__Action item__
Once the line with "Click the purple 诸葛亮 hero name" has been located in the records below, set down that line and all subsequent lines exactly, omitting the pictures.

__Input material__
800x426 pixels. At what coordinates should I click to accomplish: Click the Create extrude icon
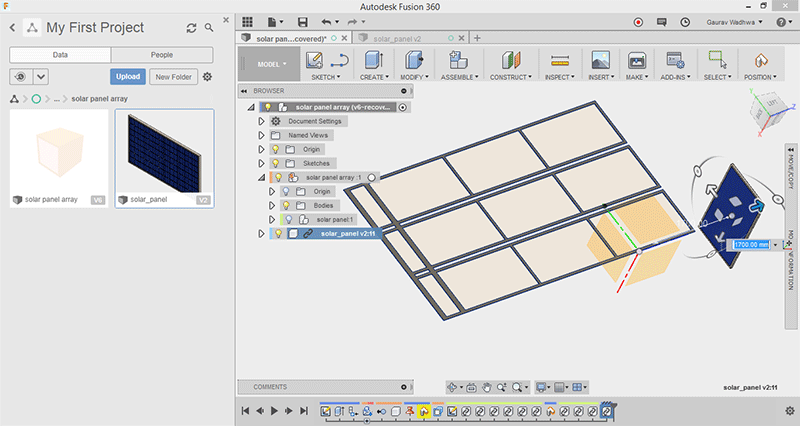(x=374, y=61)
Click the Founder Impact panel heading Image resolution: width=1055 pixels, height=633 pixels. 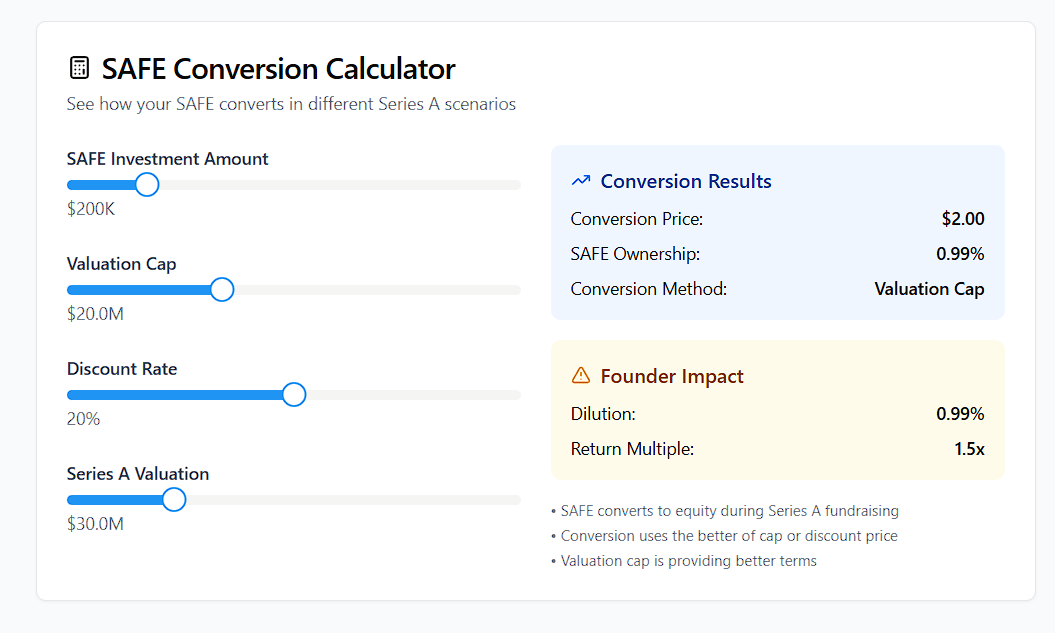(672, 376)
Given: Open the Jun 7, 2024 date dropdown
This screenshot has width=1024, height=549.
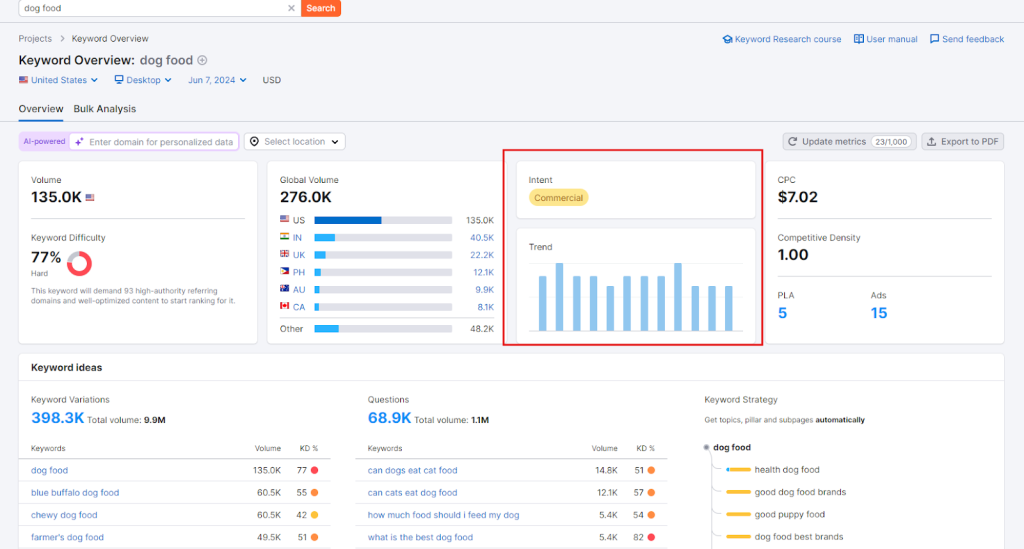Looking at the screenshot, I should click(217, 80).
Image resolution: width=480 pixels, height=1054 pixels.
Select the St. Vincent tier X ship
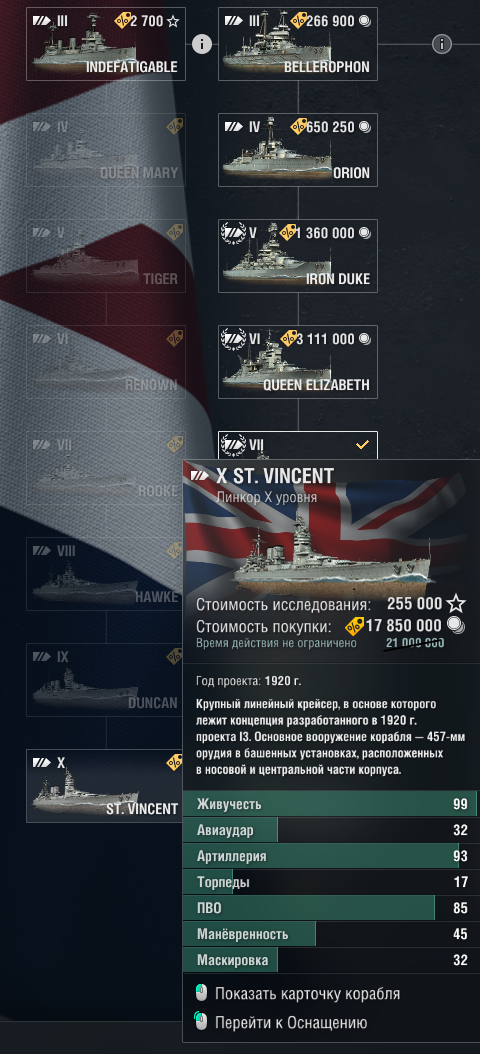coord(106,786)
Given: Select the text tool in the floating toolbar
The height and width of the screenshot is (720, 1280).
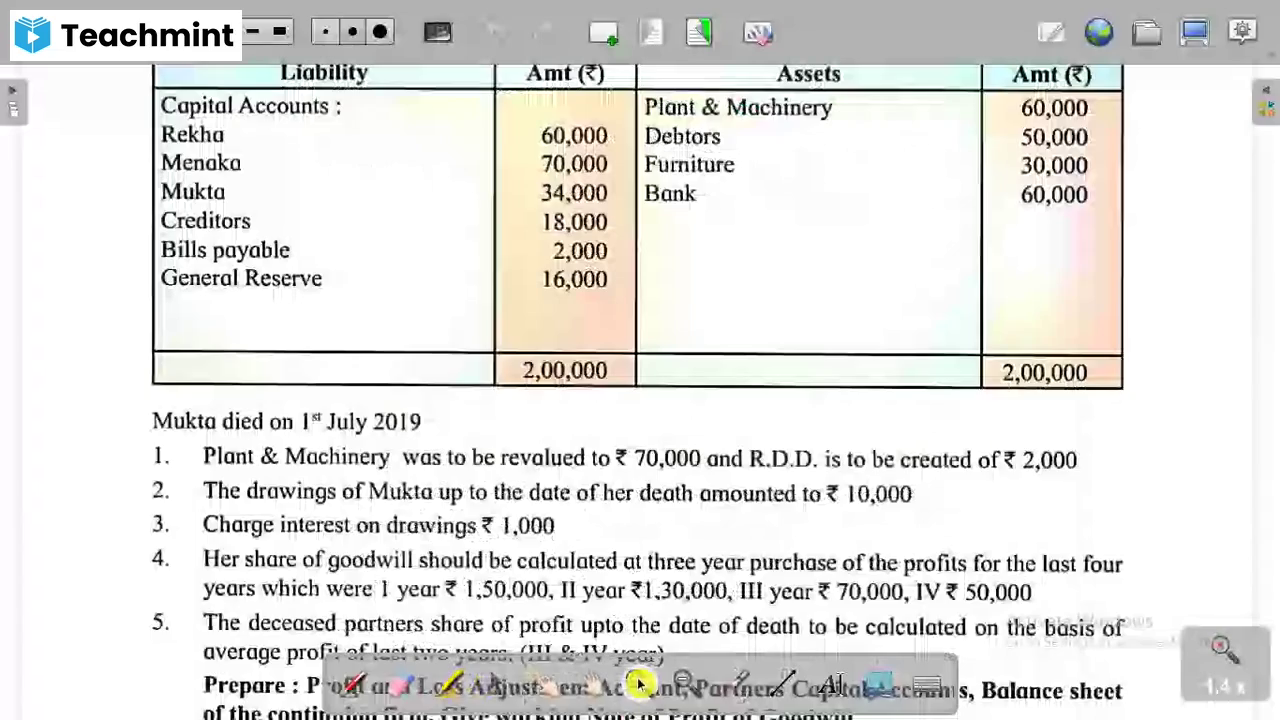Looking at the screenshot, I should [830, 685].
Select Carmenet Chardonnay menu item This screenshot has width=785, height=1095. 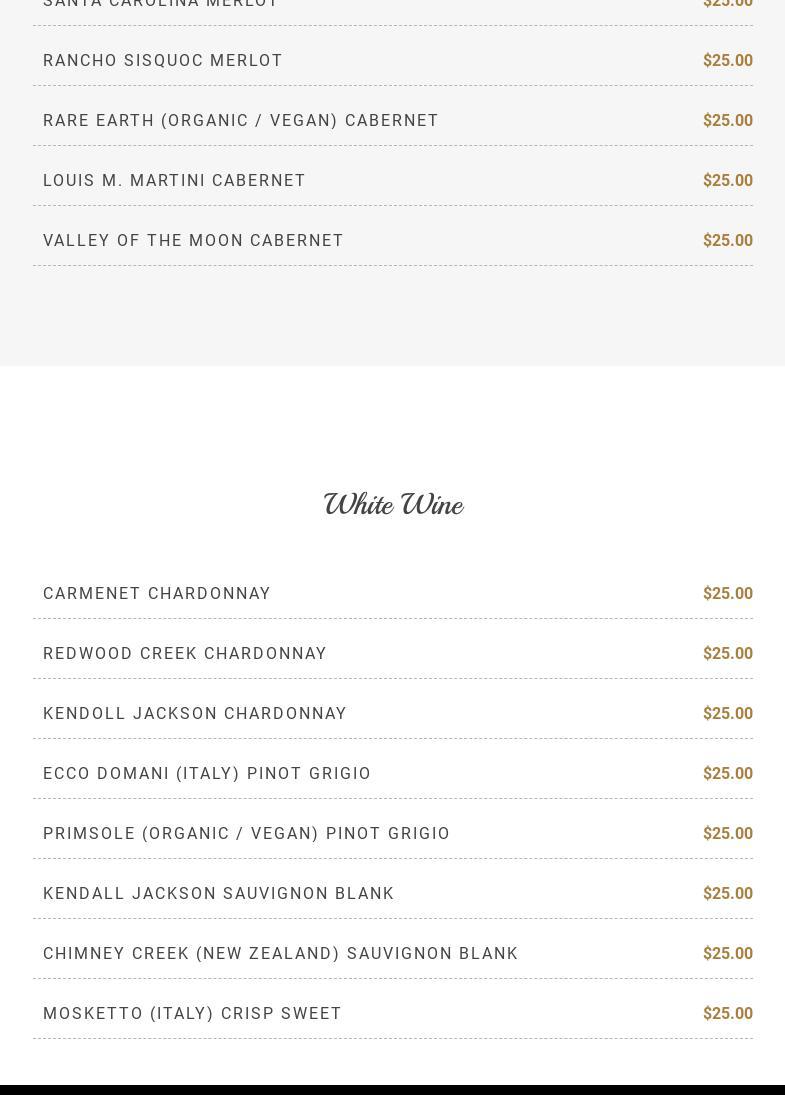click(x=157, y=594)
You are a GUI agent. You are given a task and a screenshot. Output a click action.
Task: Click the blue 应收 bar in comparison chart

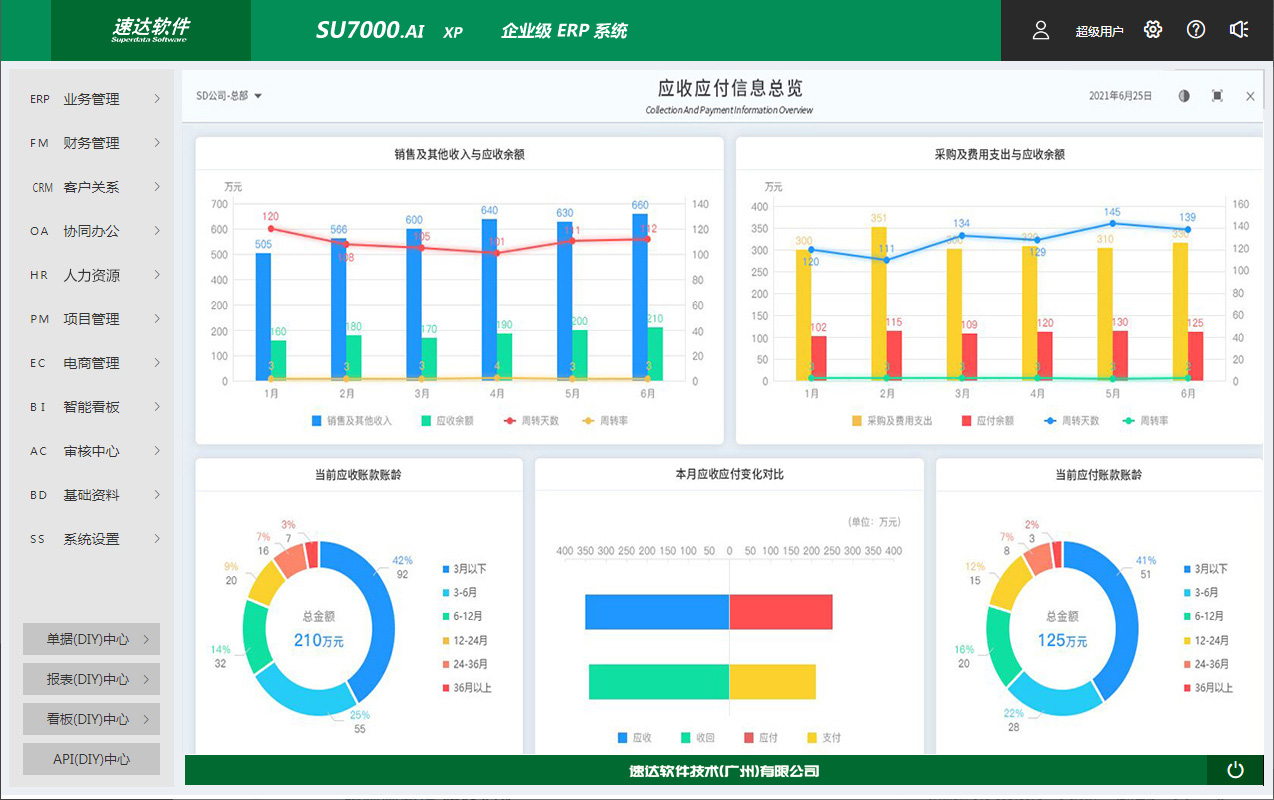[x=656, y=612]
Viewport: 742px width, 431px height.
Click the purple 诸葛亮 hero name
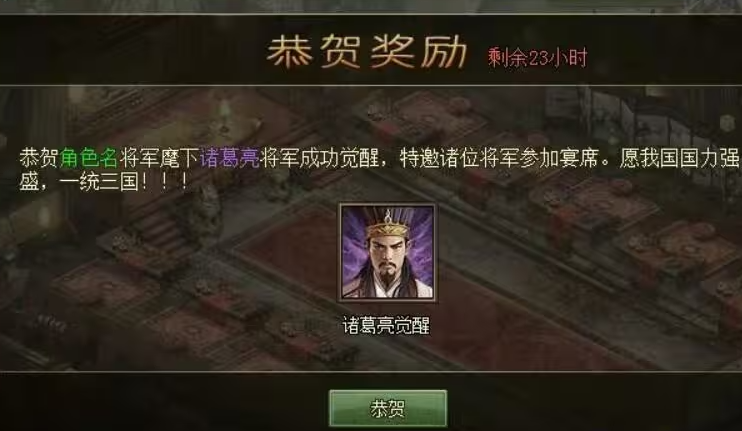pos(230,158)
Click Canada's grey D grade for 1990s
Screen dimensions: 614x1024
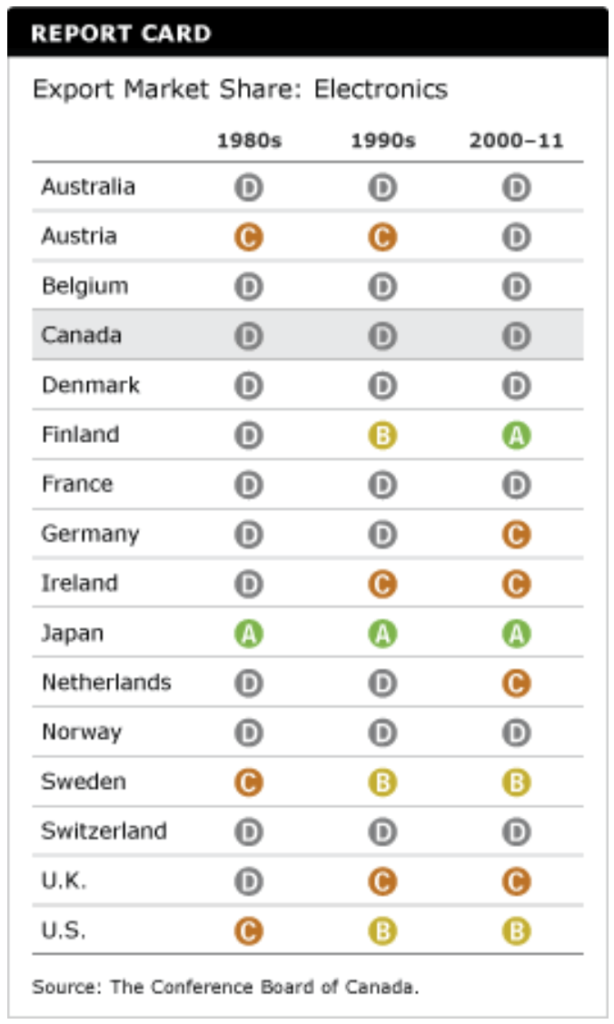382,336
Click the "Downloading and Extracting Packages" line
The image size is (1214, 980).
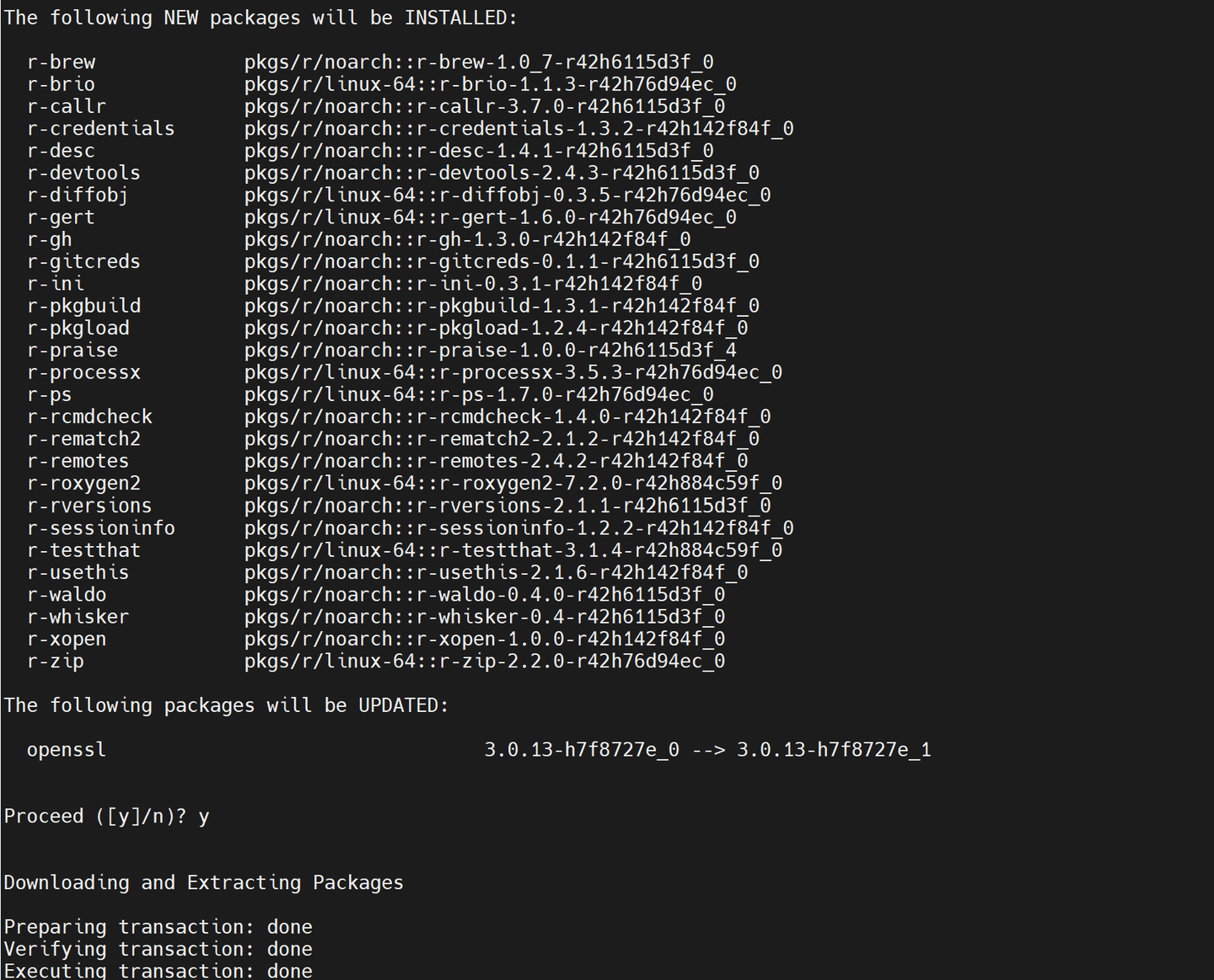203,883
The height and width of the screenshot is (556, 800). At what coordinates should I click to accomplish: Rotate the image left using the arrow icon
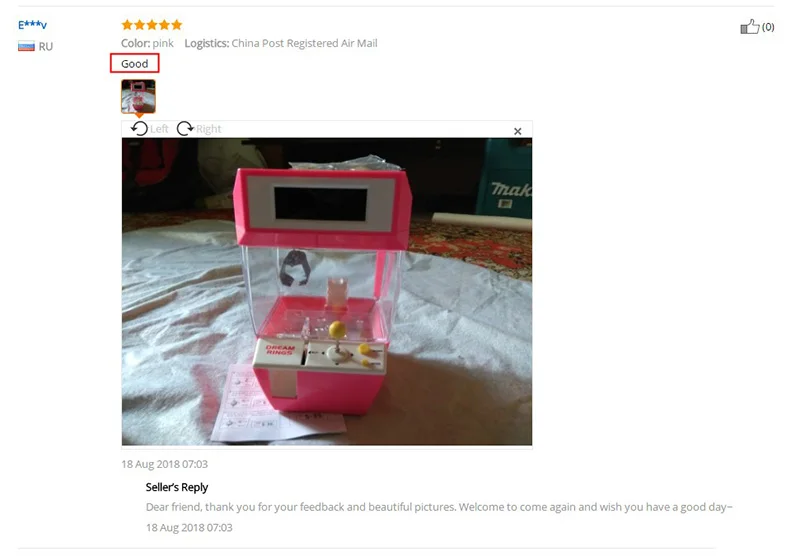click(x=139, y=129)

__Result of the task__
Click the purple 诸葛亮 hero name
pos(230,158)
Click Canada's grey D grade for 1990s
Screen dimensions: 614x1024
382,336
Click the "Downloading and Extracting Packages" line
The image size is (1214, 980).
203,883
The height and width of the screenshot is (556, 800). At what coordinates should I click to accomplish: Rotate the image left using the arrow icon
click(x=139, y=129)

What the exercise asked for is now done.